**本文**
本来ですと、身体全体と足を動かさないように固定して、骨の接合を図るのが理想なのですが、高齢者の場合は、ベッドを利用する治療となると、足腰があっという間に衰えてしまい、認知症などの症状が進行してしまうようです。
また、骨が丈夫ならば、金属で骨を接合して早期の回復を待つ方法もあります。そしてこの方法ですと、長い間にベッドに伏せることによる床ずれなども防げますし、筋力の低下も若干ですが抑えられます。いずれにせよ、早々にリハビリを開始する方法が望ましいようです。
保存療法
骨の折れた部分をきちんと合わせて固定し、接合を待つ方法で、主に若い人の骨折がこの方法をとります。ですが、骨折して血流が悪いようですと必要な栄養素が届かずに、接合がうまくいかない場合があるので、注意が必要です。
この場合は外側の骨折に有効であり、内側はこの方法では接合しません。さらに骨粗鬆にかかっている場合は接合も相当の時間を要しますので、身体が手術に耐えられないような方以外は、この方法は取りません。
大腿骨骨折による弊害
ほとんどが身体を動かせない状態で固定されるため、様々の問題も起こります。そして骨が治っても歩けなくなってしまったり、介助が必要となることも1/3の程の患者さんにはいるようです。
床ずれ
長期に渡りベッドに横たわっていると、床ずれといって、背中や腰などベッドにあたる部分が圧迫されて炎症を起こし、壊死してしまうこともあり、痛みや化膿なども起こします。
この場合は、寝返りを意識的に行うなど、身体を動かすようにしてください。
肺炎
寝たきりによる体力の低下が原因です。特に肺炎は合併症としてかかりやすいようで、注意が必要となります。
認知症
身体を動かさないことにより、筋力の低下や物事を考えないことが、認知症を引き起こしたり、認知症の進行を早めたりします。
治癒後のリハビリ
大腿骨骨折が完治した後は、ほとんどがリハビリの治療が必要となります。このリハビリをするしないでは、相当な率で治りが違ってきますし、治ったあとも身体への負荷が少なくすみます。

**データ抜粋**
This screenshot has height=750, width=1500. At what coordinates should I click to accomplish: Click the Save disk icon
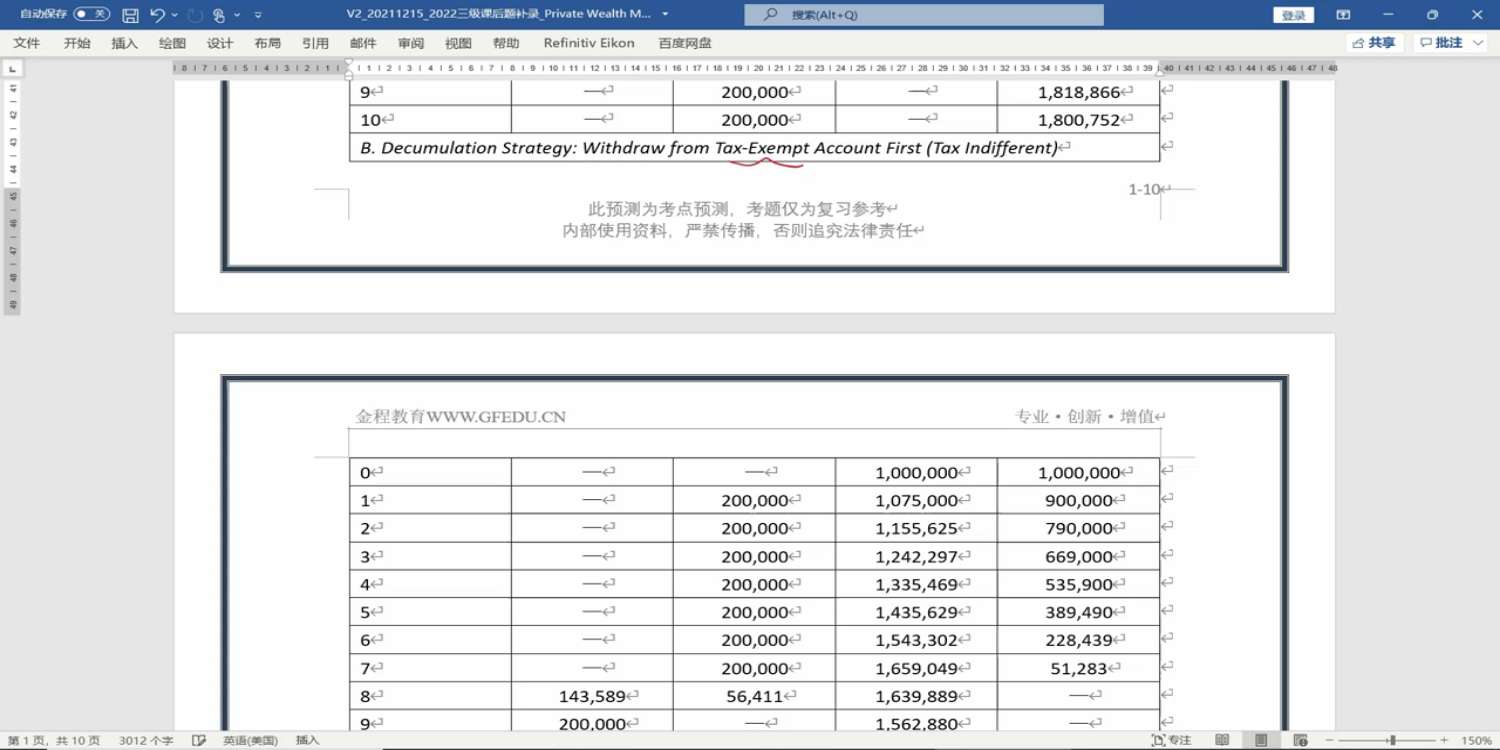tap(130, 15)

==

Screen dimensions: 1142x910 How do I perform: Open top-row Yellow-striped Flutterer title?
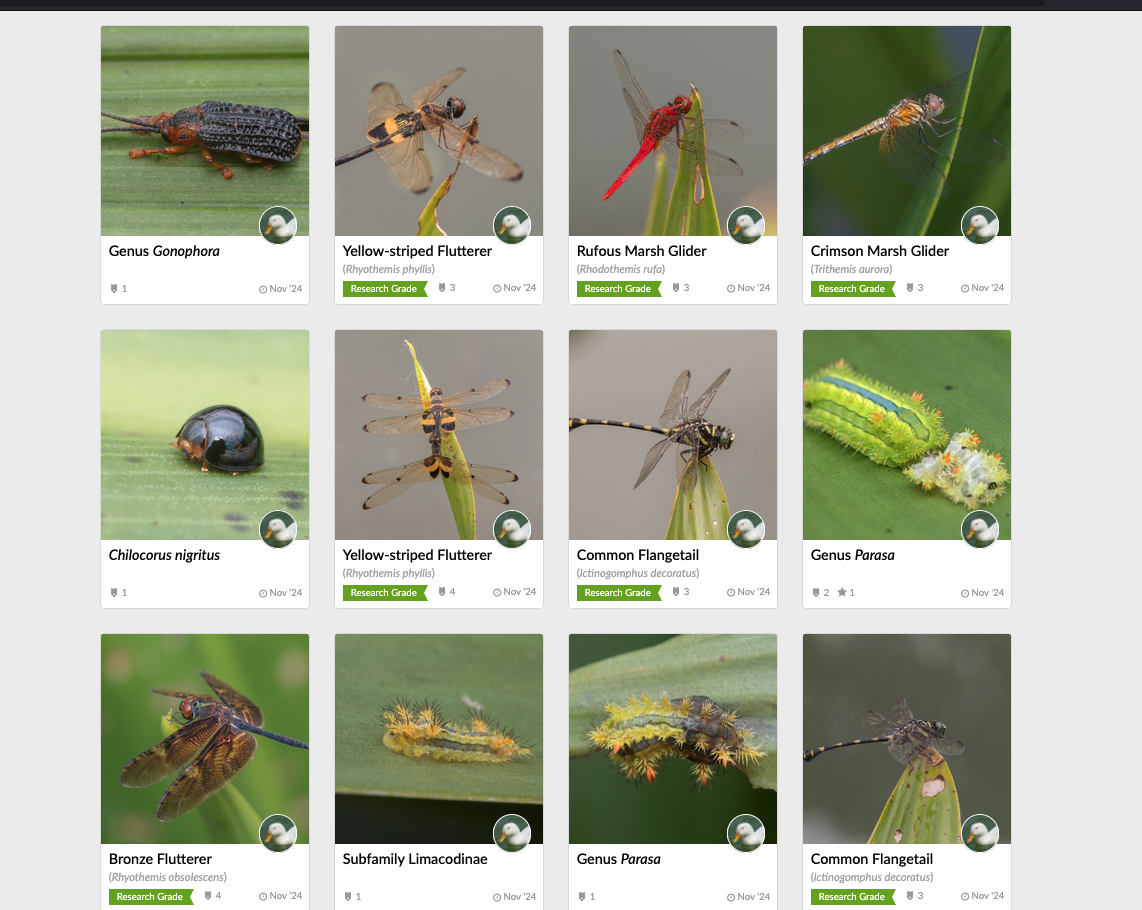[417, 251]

**課題内容**
上に示した大腿骨骨折についての本文を、最初から最後まで一字一句変えずに書き写すこと。

**解答**
本来ですと、身体全体と足を動かさないように固定して、骨の接合を図るのが理想なのですが、高齢者の場合は、ベッドを利用する治療となると、足腰があっという間に衰えてしまい、認知症などの症状が進行してしまうようです。
また、骨が丈夫ならば、金属で骨を接合して早期の回復を待つ方法もあります。そしてこの方法ですと、長い間にベッドに伏せることによる床ずれなども防げますし、筋力の低下も若干ですが抑えられます。いずれにせよ、早々にリハビリを開始する方法が望ましいようです。
保存療法
骨の折れた部分をきちんと合わせて固定し、接合を待つ方法で、主に若い人の骨折がこの方法をとります。ですが、骨折して血流が悪いようですと必要な栄養素が届かずに、接合がうまくいかない場合があるので、注意が必要です。
この場合は外側の骨折に有効であり、内側はこの方法では接合しません。さらに骨粗鬆にかかっている場合は接合も相当の時間を要しますので、身体が手術に耐えられないような方以外は、この方法は取りません。
大腿骨骨折による弊害
ほとんどが身体を動かせない状態で固定されるため、様々の問題も起こります。そして骨が治っても歩けなくなってしまったり、介助が必要となることも1/3の程の患者さんにはいるようです。
床ずれ
長期に渡りベッドに横たわっていると、床ずれといって、背中や腰などベッドにあたる部分が圧迫されて炎症を起こし、壊死してしまうこともあり、痛みや化膿なども起こします。
この場合は、寝返りを意識的に行うなど、身体を動かすようにしてください。
肺炎
寝たきりによる体力の低下が原因です。特に肺炎は合併症としてかかりやすいようで、注意が必要となります。
認知症
身体を動かさないことにより、筋力の低下や物事を考えないことが、認知症を引き起こしたり、認知症の進行を早めたりします。
治癒後のリハビリ
大腿骨骨折が完治した後は、ほとんどがリハビリの治療が必要となります。このリハビリをするしないでは、相当な率で治りが違ってきますし、治ったあとも身体への負荷が少なくすみます。